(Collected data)
*** Block opens ***
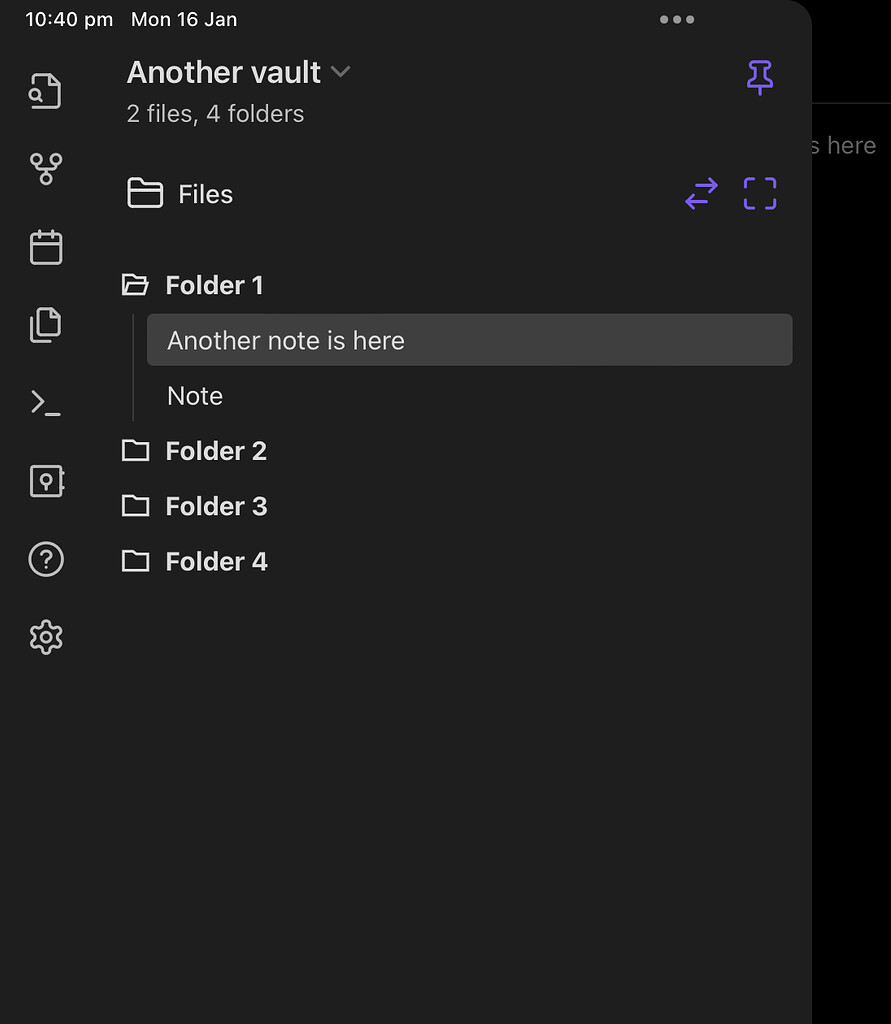Select the highlighted note row
The height and width of the screenshot is (1024, 891).
(x=469, y=340)
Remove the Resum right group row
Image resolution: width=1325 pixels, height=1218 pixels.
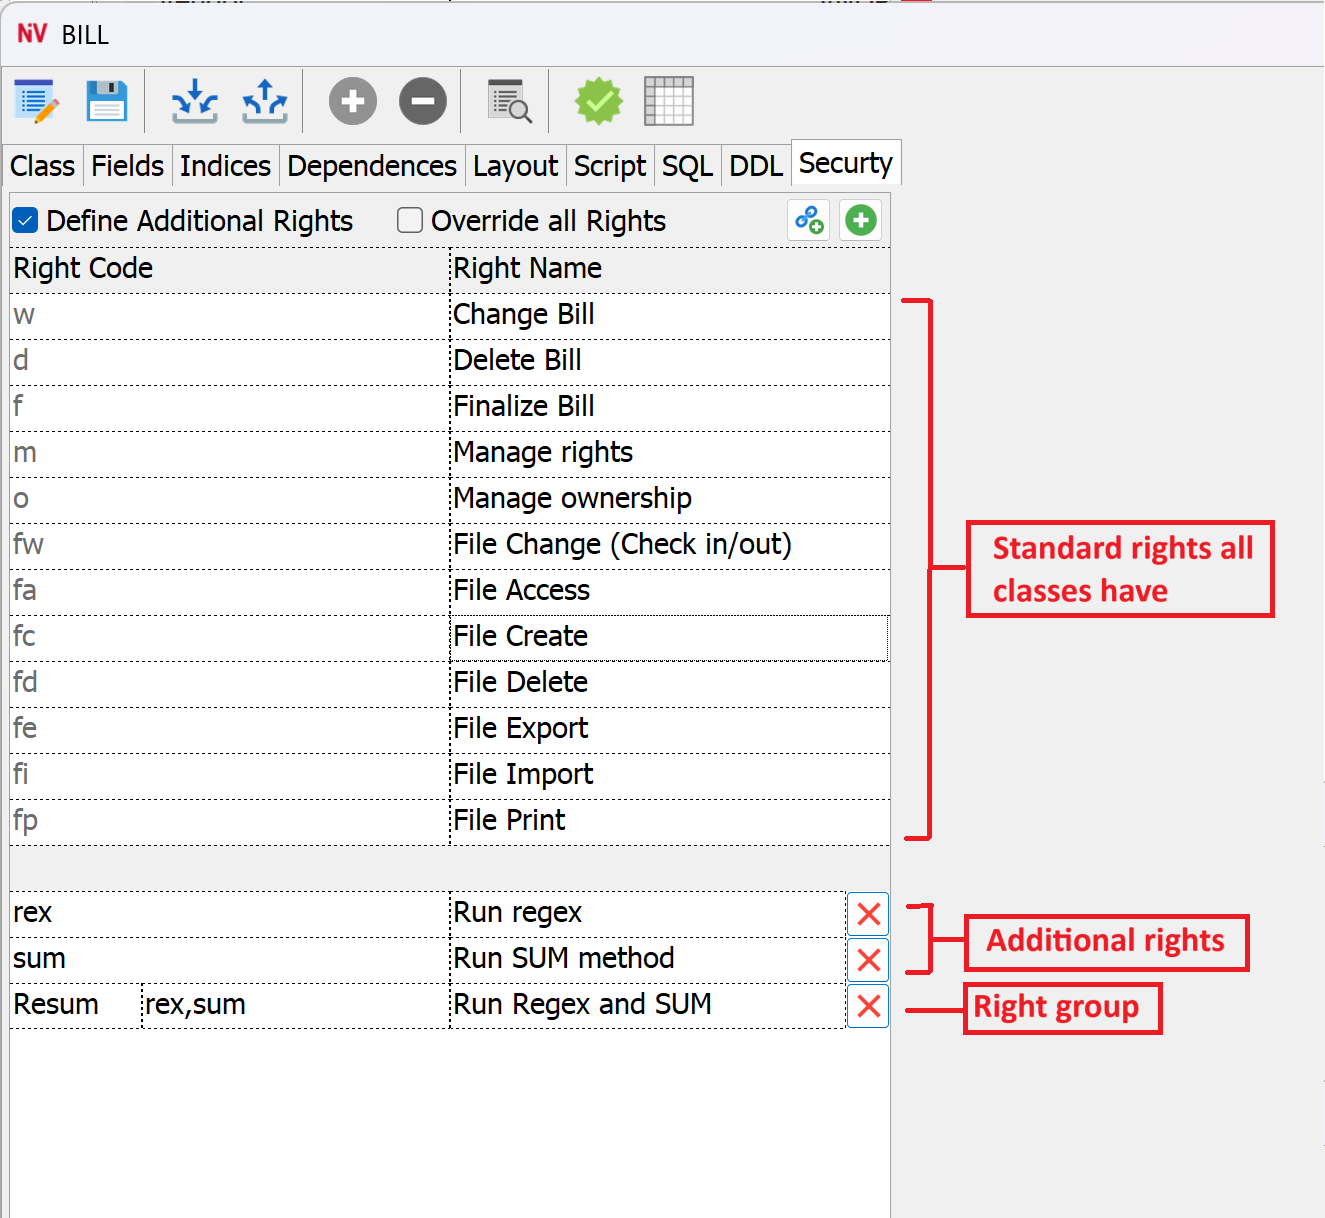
*** Block closes ***
Restate word for word the lines running from the one with "Remove the Resum right group row" to the end of the entries; pictures are to be left out.

● EXERCISE SOLUTION
Remove the Resum right group row
Image resolution: width=1325 pixels, height=1218 pixels.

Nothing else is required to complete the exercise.